**WORK TO COMPLETE:** Take the line that contains "Image resolution: width=303" and each line after it to the end of the data below, and set them down exactly, omitting pictures.
◆ ◆ ◆ ◆
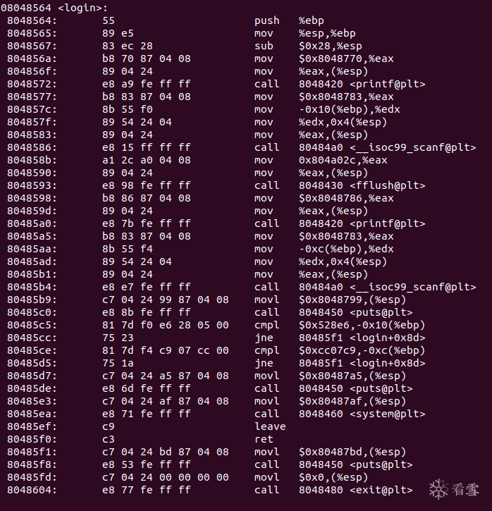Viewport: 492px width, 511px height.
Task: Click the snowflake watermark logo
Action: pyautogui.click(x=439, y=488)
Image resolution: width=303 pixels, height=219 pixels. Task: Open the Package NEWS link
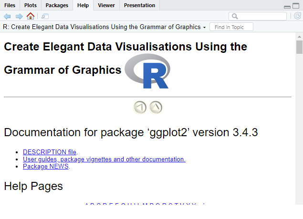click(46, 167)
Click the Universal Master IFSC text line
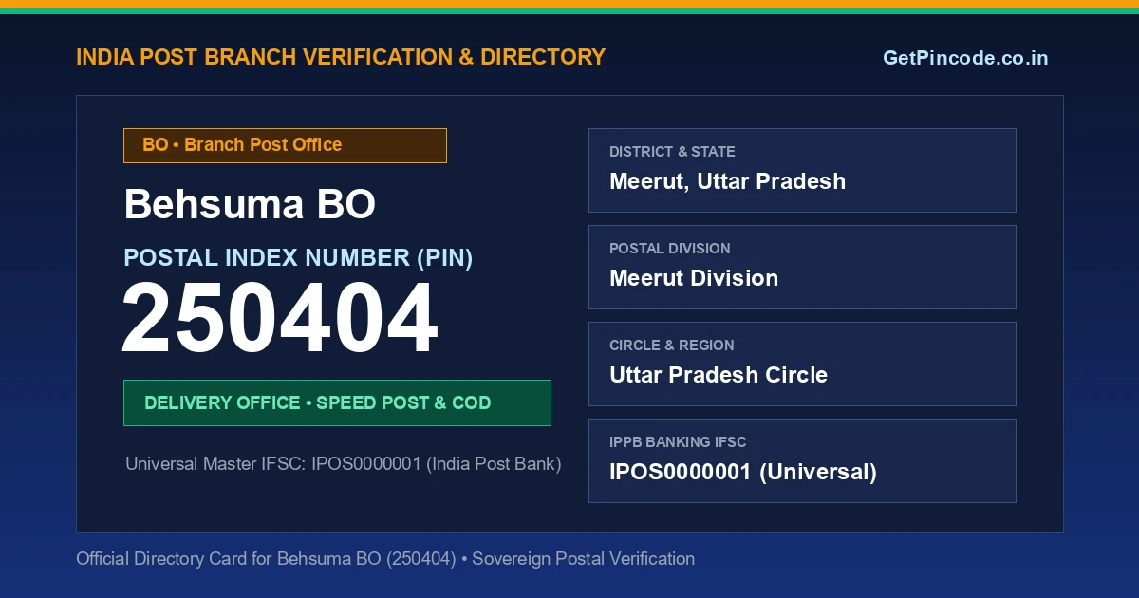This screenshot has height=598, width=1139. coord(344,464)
◆ ◆ ◆ ◆
**EXERCISE RESPONSE:**
Image resolution: width=303 pixels, height=219 pixels. Task: Open the Package NEWS link
click(46, 167)
Click the Universal Master IFSC text line
This screenshot has height=598, width=1139. coord(344,464)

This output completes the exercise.